AREVA and international chemical company Solvay have signed an agreement to develop new applications for thorium.
The agreement, announced 20 December, includes research & development to study the use of thorium as a potential fuel in nuclear power plants, as a complement to fuels using uranium and plutonium.
Both AREVA and Solvay have inventories of thorium in France, which have been gained through the extraction of rare earth elements or uranium.
AREVA said the partnership is in line with its sustainable development policy. "This will allow us to offer additional options within the nuclear cycle in the future," said Olivier Wantz, senior executive vice president of AREVA, Mining Business Group.
Thorium-232 is a naturally occurring element that is more abundant than uranium in the earth's crust.
Known and estimated world thorium resources total 4.4 million tonnes, according to Uranium 2011: Resources, Production and Demand, a joint IAEA and OECD Nuclear Energy Agency publication, often referred to as the 'Red Book'
Thorium fuels, which can breed fissile uranium-233, could be used in the following reactor designs, according to the World Nuclear Association:
- Heavy water reactors (PHWRs),
- High temperature gas cooled reactors (HTRs)

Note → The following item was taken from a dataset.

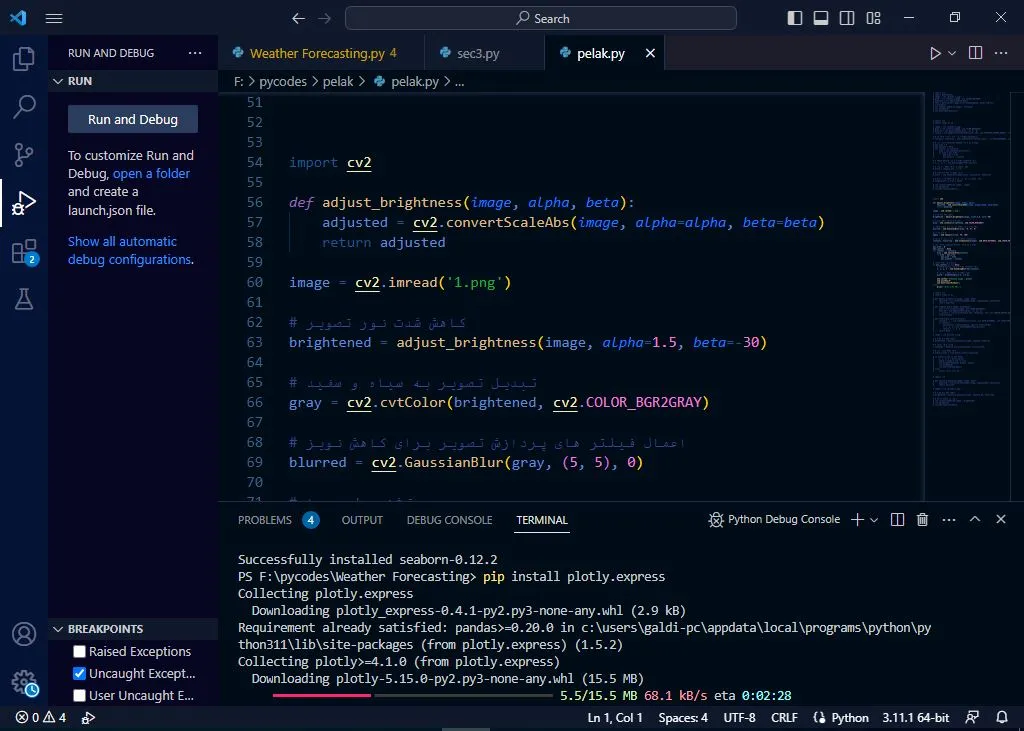Enable the Raised Exceptions breakpoint checkbox
The width and height of the screenshot is (1024, 731).
80,652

- Boiling water reactors (BWRs)
- Pressurized water reactors (PWRs)
- Fast neutron reactors (FNRs)
- Molten salt reactors (MSRs) - conceptual
- Accelerator Driven Systems (ADS) - conceptual
One advantage of thorium is its high melting point (around 3300ºC for ThO2) and high thermal conductivity, which allows for higher margins in the design and for operation of reactor cores.